§ What you will do: Within the listing below, please copy exactly the lines between the line holding "This screenshot has height=896, width=1367." and the line holding "Screen dimensions: 1151x1036", inclusive.

§ Provided records:

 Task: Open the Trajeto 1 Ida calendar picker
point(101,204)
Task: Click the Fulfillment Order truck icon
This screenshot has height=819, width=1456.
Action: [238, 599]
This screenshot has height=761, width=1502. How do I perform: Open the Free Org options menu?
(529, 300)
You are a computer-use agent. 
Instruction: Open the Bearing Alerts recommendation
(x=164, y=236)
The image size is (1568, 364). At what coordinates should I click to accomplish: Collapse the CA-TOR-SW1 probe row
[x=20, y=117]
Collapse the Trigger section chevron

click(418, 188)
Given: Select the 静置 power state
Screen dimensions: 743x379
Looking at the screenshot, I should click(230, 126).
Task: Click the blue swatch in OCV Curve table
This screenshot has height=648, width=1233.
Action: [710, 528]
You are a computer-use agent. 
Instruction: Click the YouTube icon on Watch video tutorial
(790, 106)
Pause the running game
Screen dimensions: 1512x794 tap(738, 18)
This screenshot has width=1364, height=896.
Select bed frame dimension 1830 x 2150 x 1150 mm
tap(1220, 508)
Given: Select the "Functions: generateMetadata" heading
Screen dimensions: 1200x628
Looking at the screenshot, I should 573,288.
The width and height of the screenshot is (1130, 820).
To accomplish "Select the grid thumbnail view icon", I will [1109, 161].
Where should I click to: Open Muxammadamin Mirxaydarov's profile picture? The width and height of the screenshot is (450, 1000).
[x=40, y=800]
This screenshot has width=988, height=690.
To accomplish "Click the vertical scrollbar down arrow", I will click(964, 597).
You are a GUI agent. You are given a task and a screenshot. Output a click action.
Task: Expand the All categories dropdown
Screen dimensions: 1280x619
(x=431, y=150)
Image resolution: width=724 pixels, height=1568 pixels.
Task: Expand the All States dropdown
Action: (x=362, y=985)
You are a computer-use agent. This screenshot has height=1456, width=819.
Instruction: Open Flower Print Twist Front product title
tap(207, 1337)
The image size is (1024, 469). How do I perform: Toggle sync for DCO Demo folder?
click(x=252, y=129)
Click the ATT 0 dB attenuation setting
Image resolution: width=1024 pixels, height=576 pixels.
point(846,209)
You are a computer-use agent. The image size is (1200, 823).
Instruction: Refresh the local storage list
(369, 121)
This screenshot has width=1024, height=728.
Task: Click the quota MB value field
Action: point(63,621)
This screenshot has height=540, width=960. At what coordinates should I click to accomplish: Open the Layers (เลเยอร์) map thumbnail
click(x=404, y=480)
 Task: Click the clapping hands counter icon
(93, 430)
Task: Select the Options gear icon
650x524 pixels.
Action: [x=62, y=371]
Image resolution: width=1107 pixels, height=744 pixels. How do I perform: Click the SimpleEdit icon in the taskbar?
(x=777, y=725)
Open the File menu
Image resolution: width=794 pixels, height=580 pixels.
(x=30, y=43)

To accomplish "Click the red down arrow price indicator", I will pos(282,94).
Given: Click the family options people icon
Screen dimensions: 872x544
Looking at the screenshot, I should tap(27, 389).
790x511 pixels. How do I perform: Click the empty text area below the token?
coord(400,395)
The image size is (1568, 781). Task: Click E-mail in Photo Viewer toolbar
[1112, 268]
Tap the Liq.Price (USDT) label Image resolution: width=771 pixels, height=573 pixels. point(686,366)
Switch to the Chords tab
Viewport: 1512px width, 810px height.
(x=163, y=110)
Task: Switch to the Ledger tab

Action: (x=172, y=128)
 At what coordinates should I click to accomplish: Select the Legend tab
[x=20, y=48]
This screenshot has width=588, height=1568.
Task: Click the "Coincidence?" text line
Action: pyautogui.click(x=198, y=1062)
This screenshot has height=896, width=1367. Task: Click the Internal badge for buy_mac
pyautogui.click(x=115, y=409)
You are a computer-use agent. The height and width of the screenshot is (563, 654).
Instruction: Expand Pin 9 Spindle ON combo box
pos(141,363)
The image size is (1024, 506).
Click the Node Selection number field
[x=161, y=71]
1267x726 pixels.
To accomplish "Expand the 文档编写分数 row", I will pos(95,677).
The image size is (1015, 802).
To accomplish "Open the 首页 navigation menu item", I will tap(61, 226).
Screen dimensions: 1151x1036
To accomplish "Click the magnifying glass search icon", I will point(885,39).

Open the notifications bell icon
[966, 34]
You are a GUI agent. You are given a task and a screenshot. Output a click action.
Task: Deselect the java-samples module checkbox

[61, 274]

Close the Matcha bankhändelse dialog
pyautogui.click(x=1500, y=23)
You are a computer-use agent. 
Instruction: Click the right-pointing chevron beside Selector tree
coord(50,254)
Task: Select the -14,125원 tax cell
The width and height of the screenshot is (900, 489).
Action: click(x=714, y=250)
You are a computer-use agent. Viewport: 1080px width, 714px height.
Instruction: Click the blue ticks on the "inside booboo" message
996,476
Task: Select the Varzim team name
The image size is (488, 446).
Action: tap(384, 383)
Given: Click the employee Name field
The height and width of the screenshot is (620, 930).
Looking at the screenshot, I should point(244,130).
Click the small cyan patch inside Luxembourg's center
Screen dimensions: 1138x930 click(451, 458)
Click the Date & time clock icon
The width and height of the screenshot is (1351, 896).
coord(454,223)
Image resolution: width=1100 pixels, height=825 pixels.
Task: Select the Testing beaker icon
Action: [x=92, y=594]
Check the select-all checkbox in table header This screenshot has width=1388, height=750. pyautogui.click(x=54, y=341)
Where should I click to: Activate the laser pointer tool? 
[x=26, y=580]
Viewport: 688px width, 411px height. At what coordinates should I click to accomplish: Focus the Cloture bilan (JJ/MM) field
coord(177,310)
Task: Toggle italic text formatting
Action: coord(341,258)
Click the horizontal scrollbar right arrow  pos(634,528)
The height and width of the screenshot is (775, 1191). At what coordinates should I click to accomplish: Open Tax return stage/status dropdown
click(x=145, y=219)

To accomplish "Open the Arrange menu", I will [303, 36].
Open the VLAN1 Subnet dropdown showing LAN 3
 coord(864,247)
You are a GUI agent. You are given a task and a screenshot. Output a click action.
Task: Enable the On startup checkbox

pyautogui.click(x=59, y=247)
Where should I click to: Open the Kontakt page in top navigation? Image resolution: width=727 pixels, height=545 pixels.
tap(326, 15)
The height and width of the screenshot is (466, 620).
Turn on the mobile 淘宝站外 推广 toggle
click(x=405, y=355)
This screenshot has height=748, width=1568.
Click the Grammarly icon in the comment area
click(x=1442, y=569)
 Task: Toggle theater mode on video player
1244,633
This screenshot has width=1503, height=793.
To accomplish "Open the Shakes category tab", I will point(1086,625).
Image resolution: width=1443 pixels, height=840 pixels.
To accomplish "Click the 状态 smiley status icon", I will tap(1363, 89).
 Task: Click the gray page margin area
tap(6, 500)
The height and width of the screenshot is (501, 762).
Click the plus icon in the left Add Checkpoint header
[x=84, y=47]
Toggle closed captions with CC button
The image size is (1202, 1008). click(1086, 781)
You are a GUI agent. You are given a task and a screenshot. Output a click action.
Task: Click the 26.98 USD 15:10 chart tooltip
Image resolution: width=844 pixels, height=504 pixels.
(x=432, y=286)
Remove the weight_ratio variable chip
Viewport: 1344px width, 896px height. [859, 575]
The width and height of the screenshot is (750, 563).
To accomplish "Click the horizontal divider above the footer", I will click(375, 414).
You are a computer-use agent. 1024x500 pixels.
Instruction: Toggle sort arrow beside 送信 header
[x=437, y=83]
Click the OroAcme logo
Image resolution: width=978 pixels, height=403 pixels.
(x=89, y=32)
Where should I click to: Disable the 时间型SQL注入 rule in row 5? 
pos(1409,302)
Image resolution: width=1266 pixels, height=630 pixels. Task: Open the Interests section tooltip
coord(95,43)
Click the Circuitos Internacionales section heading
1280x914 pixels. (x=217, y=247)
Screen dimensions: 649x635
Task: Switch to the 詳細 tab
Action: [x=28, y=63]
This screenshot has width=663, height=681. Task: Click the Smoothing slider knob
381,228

§ Problem solution:
This screenshot has height=896, width=1367. Task: Click the Internal badge for buy_mac
pyautogui.click(x=115, y=409)
You are a computer-use agent. The height and width of the screenshot is (563, 654).
Instruction: Expand Pin 9 Spindle ON combo box
pos(141,363)
The image size is (1024, 506).
Click the Node Selection number field
[x=161, y=71]
1267x726 pixels.
To accomplish "Expand the 文档编写分数 row", I will pos(95,677).
The image size is (1015, 802).
To accomplish "Open the 首页 navigation menu item", I will tap(61, 226).
Screen dimensions: 1151x1036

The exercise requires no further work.